From 1987 to 1992, he was the founder and president of MediaWorks, an Apple-funded startup that developed early news-agenting and executive support software for Fortune 500 corporations.

From 1983 to 1986, he assembled and managed a network of television stations in the top fifty US markets to provide sideband data distribution for a news and advertising service, Silent Radio, which was presented on electronic displays in retail locations.

== Boards and honors ==

Gingras serves on the boards of the First Amendment Coalition, the International Center for Journalists and the World Computer Exchange

In the fall of 2012, he was recognized by Louisiana State University with the Manship Prize for contributions to the evolution of digital media. In May 2013, he gave the commencement speech at West Virginia University for the Reed School of Journalism.

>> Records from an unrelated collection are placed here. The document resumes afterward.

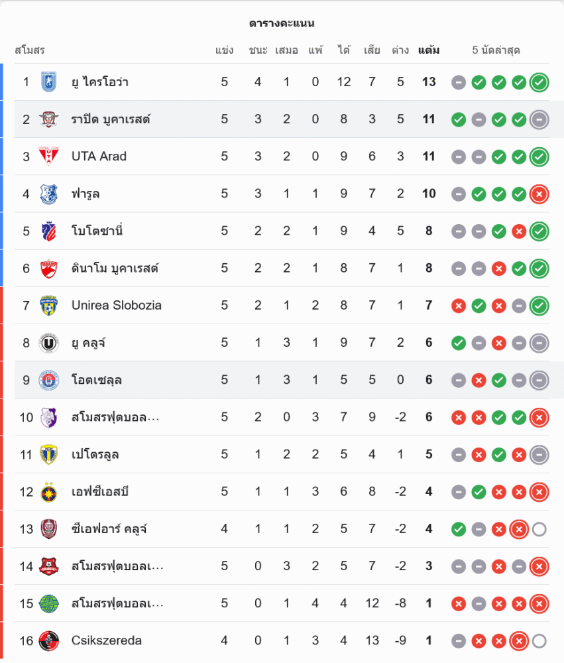This screenshot has height=663, width=564.
Task: Click the Csikszereda club logo
Action: point(49,640)
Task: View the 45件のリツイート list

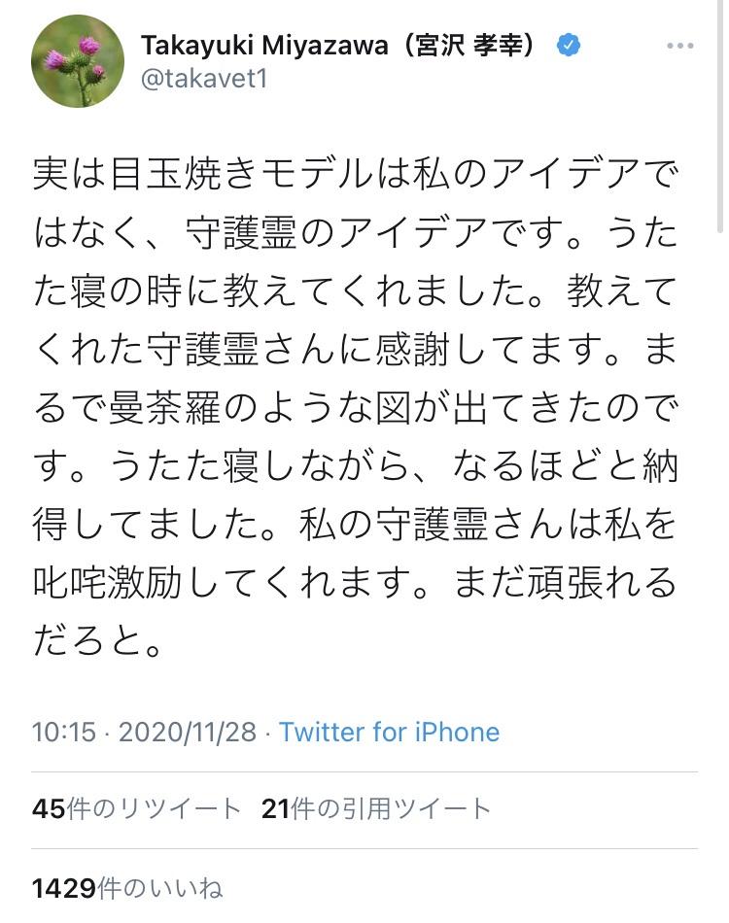Action: click(136, 808)
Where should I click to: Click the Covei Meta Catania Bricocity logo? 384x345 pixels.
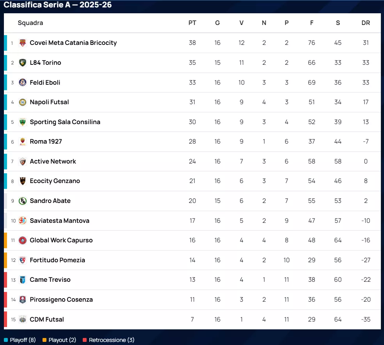point(23,43)
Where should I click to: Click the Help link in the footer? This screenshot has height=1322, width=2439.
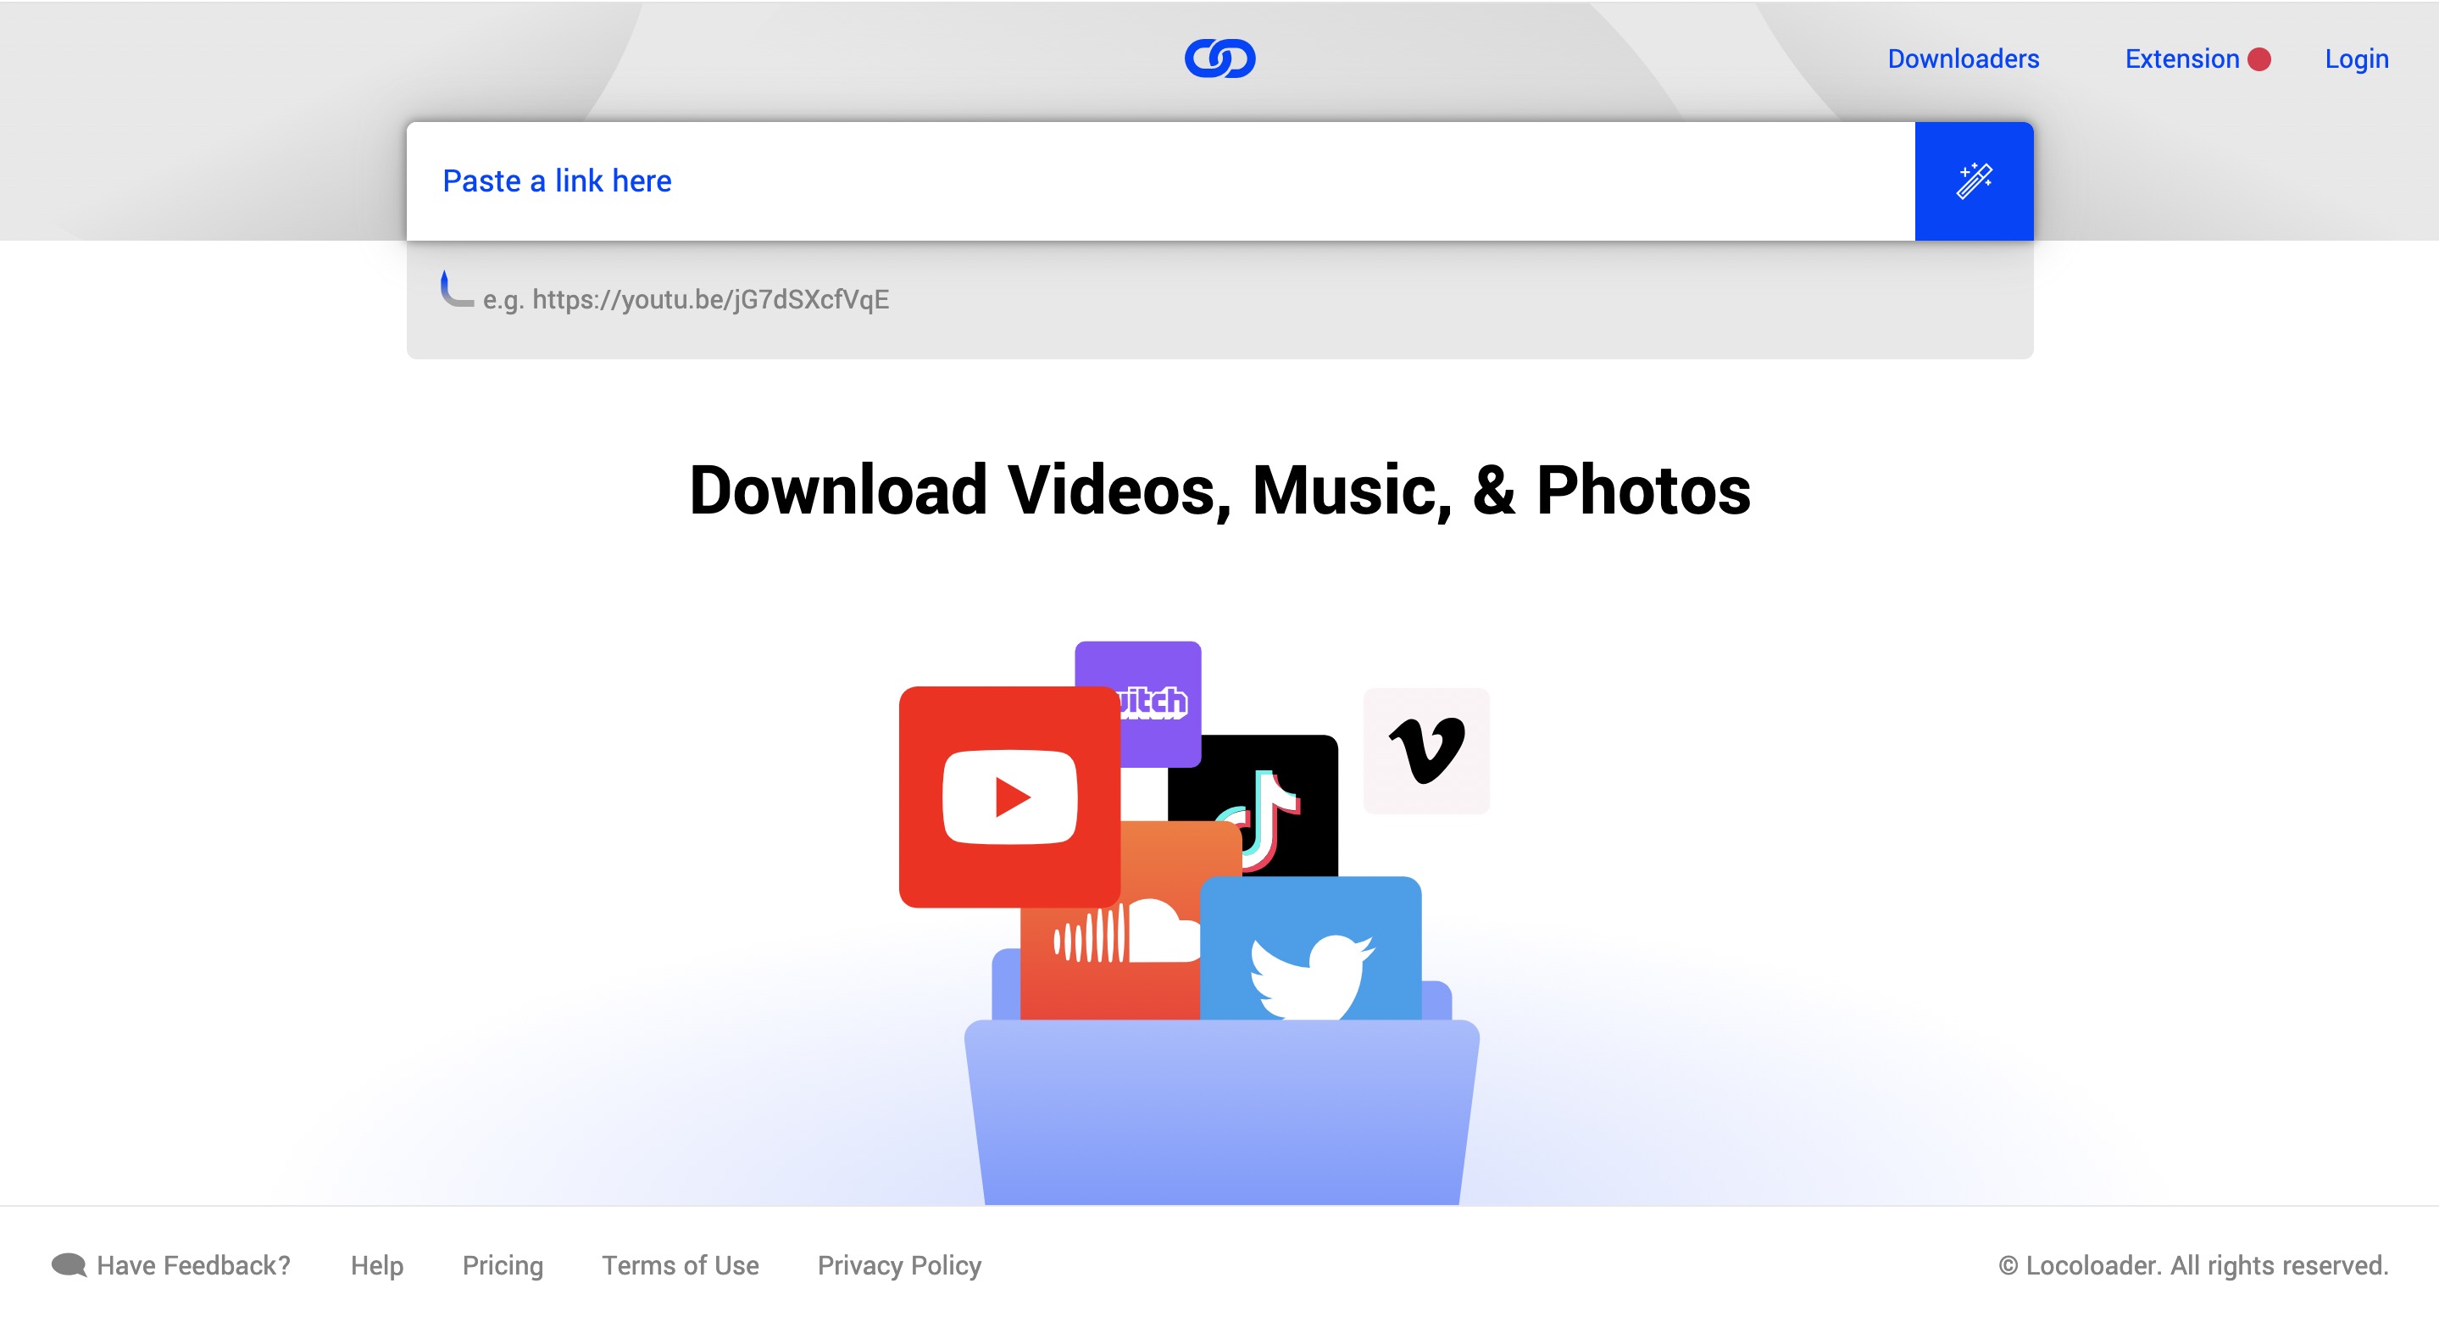tap(376, 1265)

In 2013, he was a subject of the digital media oral history project produced by the Joan Shorenstein Center on the Press, Politics and Public Policy at Harvard University. In the fall of 2015, he gave the commencement address at the Manship School of Communications at Louisiana State University.

In 2025 he was appointed as chair of the board of Canadian digital publisher Village Media.

==Personal life==

In February 2003, he launched a satirical website called the Total Information Awareness Gift Shop in response to the disclosure of a secret surveillance project managed by John Poindexter within the US Defense Department. According to Gingras all revenue from sales have been contributed to the American Civil Liberties Union ACLU.

Upon giving a commencement speech at West Virginia University he was introduced as "Google's own 'burning man'." This was an apparent reference to the complex fires Gingras is known to build on the northern California coast. Gingras gave a talk about the fires at a Newsfoo Unconference in November 2013.